Using your viewmodel

So, that’s it. A very easy way to take kendo’s observable and use prototype inheritance to create a viewmodel base, which results in a much better way to create and maintain viewmodels. This allows you to do all sorts of things and reuse code. You can derive viewmodels from viewmodels and create many different types from a common base type, and you have a consistent way to create them.
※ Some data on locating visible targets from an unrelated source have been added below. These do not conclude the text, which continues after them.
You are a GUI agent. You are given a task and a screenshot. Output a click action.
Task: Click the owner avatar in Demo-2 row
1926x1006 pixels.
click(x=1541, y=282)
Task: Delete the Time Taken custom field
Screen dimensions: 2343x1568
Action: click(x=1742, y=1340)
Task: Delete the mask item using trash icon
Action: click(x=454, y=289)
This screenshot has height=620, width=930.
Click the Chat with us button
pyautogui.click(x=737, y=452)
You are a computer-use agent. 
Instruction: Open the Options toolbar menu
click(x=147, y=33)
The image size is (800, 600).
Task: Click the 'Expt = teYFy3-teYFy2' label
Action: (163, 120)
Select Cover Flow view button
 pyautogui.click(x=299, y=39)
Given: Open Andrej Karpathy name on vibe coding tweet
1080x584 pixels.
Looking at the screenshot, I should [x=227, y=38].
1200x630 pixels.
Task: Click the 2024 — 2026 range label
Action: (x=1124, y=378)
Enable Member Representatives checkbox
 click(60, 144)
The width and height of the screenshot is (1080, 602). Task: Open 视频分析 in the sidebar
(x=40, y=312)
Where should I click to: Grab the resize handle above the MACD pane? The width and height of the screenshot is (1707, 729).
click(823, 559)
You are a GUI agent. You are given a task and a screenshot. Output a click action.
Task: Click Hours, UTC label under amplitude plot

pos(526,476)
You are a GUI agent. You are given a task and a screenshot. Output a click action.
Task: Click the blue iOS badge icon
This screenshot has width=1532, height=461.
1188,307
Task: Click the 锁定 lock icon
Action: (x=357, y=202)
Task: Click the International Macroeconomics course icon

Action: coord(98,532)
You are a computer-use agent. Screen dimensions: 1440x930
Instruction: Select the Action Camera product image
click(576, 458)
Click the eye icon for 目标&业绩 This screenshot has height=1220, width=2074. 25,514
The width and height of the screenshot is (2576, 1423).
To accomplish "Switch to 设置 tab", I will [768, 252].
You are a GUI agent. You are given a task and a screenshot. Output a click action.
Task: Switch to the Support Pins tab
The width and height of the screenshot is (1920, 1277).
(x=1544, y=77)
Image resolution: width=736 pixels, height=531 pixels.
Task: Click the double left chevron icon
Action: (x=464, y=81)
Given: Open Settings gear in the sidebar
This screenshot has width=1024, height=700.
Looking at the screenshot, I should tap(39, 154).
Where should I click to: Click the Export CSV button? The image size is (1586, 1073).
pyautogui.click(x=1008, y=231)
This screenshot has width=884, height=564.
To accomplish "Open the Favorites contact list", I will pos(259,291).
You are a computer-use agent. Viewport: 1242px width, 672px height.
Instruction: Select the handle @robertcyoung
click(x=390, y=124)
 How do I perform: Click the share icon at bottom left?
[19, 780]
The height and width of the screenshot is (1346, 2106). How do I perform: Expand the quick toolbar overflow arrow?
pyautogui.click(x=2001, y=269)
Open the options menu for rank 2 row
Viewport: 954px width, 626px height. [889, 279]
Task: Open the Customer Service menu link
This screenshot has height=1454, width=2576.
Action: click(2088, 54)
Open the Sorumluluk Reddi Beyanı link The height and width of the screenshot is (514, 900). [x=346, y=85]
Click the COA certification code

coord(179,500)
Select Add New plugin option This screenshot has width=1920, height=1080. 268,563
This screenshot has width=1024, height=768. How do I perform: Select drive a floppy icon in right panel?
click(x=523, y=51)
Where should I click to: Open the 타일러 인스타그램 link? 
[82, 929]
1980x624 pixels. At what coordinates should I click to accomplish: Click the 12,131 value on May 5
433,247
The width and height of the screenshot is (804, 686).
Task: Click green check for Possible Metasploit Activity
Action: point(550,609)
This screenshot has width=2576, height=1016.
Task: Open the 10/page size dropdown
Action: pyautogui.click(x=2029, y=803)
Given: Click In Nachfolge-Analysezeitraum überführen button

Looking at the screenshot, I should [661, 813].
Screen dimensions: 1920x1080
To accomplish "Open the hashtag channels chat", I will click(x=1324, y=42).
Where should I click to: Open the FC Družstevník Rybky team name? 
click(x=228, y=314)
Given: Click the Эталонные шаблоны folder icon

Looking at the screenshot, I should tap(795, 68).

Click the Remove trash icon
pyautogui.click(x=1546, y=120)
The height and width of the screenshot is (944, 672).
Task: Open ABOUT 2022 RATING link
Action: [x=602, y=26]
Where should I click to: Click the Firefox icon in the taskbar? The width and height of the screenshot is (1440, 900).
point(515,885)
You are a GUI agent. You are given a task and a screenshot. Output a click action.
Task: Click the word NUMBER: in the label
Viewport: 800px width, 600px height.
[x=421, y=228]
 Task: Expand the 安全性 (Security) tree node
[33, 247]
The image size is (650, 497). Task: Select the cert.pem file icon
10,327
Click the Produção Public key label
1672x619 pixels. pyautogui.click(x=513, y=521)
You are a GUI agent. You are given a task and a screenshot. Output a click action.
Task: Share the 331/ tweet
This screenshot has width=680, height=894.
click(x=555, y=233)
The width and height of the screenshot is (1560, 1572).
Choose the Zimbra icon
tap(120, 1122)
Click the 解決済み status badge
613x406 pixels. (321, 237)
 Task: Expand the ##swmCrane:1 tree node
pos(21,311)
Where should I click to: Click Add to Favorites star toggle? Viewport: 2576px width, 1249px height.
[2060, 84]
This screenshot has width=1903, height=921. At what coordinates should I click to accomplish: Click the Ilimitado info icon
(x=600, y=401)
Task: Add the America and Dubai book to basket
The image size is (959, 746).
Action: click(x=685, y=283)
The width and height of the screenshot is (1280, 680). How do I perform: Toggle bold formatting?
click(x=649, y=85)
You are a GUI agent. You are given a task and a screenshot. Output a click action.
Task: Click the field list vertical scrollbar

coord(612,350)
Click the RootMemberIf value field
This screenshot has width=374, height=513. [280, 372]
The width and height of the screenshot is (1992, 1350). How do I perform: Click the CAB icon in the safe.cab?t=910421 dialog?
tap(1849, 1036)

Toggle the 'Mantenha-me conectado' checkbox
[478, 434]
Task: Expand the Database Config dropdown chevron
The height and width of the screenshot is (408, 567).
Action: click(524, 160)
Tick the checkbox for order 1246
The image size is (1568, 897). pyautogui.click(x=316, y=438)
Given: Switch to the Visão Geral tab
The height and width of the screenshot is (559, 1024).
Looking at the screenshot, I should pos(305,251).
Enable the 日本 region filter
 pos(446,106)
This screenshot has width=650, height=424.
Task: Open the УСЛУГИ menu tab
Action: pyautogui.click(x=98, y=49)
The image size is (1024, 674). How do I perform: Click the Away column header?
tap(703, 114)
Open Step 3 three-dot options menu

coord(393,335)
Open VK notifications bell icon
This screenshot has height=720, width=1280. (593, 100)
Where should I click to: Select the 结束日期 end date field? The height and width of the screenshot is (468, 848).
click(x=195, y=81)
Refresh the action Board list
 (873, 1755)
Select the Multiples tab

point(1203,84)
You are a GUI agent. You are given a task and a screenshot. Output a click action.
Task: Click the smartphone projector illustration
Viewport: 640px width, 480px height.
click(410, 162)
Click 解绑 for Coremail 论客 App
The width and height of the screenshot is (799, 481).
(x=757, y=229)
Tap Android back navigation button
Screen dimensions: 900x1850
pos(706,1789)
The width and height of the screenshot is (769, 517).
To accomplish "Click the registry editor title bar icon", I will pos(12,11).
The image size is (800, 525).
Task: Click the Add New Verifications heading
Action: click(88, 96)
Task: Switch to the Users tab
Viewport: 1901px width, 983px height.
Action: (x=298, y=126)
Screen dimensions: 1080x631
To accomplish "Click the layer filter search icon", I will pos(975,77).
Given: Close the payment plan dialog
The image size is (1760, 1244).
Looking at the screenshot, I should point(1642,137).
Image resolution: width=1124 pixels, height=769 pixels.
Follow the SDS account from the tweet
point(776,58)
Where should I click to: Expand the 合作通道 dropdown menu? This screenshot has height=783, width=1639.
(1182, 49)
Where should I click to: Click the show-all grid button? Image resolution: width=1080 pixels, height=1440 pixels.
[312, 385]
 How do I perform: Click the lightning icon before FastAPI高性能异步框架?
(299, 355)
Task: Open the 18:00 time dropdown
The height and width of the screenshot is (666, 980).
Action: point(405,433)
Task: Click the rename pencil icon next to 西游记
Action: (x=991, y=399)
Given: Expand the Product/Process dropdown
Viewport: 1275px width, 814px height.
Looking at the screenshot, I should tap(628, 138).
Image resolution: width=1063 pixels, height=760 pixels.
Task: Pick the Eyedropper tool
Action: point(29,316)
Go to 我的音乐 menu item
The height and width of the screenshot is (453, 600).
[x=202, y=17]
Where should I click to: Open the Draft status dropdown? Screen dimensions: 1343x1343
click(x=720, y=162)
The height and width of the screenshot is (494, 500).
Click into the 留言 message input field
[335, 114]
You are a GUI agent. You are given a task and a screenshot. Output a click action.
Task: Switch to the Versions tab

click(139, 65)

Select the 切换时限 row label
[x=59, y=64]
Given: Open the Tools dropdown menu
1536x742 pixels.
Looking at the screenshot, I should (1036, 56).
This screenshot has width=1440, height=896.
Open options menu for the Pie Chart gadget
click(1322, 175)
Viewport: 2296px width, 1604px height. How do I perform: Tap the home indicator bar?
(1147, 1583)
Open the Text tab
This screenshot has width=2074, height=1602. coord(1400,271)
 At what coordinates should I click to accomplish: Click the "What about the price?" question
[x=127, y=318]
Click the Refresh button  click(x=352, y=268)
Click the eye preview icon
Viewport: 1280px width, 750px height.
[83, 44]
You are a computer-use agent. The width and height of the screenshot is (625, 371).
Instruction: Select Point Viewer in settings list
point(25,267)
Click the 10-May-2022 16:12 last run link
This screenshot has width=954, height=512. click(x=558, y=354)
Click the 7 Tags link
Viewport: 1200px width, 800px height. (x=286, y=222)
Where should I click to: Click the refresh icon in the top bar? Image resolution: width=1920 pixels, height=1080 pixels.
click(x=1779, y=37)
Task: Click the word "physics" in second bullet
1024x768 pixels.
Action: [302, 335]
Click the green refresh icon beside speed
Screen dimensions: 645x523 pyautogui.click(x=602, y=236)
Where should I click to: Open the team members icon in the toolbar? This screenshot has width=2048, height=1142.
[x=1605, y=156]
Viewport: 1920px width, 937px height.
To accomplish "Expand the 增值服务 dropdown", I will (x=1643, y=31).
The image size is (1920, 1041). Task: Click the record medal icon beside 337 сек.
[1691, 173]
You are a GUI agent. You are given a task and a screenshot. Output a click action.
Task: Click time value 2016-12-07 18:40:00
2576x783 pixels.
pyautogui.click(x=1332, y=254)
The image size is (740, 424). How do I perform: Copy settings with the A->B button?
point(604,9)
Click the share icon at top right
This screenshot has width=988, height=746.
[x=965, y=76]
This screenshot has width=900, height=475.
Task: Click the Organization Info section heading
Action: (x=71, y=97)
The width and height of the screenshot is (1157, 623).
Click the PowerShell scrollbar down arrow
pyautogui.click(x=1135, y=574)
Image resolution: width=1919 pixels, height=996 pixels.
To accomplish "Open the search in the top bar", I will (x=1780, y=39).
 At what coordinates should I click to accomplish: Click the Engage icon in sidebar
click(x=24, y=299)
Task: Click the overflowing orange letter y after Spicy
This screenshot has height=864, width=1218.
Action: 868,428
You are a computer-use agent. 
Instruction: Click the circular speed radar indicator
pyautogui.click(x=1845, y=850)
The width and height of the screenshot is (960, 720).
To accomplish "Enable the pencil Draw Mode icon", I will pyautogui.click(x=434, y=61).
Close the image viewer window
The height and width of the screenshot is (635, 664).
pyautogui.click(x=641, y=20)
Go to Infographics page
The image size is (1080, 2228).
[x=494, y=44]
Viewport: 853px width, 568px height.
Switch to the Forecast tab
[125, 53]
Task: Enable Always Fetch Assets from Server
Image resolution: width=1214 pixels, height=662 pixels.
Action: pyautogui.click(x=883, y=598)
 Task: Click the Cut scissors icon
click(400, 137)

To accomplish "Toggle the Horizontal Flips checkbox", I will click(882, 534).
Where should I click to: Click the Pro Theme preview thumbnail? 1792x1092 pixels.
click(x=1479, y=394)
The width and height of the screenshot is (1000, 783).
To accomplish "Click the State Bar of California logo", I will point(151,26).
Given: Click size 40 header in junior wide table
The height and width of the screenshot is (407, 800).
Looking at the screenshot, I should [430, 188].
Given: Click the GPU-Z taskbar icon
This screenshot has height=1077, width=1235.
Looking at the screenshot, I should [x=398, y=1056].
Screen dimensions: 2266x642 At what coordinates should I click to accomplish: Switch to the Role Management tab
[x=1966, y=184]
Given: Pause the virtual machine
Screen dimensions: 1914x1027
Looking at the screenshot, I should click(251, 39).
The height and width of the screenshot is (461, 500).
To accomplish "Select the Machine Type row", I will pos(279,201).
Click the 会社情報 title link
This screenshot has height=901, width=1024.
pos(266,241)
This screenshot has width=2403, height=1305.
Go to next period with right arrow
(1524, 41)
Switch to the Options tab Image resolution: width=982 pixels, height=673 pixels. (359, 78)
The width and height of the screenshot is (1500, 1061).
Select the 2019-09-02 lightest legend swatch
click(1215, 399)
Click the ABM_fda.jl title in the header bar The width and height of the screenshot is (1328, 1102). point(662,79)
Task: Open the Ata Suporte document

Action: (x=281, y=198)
To use your viewmodel, there isn’t anything different about that either; you still create your viewmodel and bind to it.

var viewModel = new CustomerViewModel("John Doe");

kendo.bind(document.body, viewModel);

Raising and subscribing to events

I mentioned that by extending ObservableObject that we get a trigger function. This is nice because this is how you will want to raise events from your viewmodel to notify the view of something that has occurred, or will occur. The changeName function demonstrates this by raising an event named namechange, but now you need to subscribe to this event so you can do something with it.

var viewModel = new CustomerViewModel("John Doe");

kendo.bind(document.body, viewModel);

viewModel.bind("namechange", function() {
    alert("name changed!");
});

Just as you would bind events using jQuery, extending ObservableObject also provides a bind method with almost identical syntax, and similar to subscribing to events with on. When an event with the specified name is raised, the callback function will be invoked and you can respond to that event. This seems simple and minute, but this is one of the most important features of your viewmodel that will help you keep it decoupled from your view.

Final Word

I hope this article helps you write better JavaScript and create better viewmodels working with kendo-ui. While a small thing, these possibilities make a major difference in large codebase’s. You can use the same approach to create a View class as well, which I might do an article on if time permits. Remember your design principles, and use the constructor to pass in dependencies (such as kendo, jQuery, or other JavaScript services) and you will find you can write testable, clean, and decoupled viewmodels just as you would using MVVM with something like WPF, or other MVVM frameworks. Lastly, remember you can derive directly from kendo.Class for the same capabilities for general purpose JavaScript classes that don’t need observable behaviors; maybe you just need constructors and a simple inheritance model.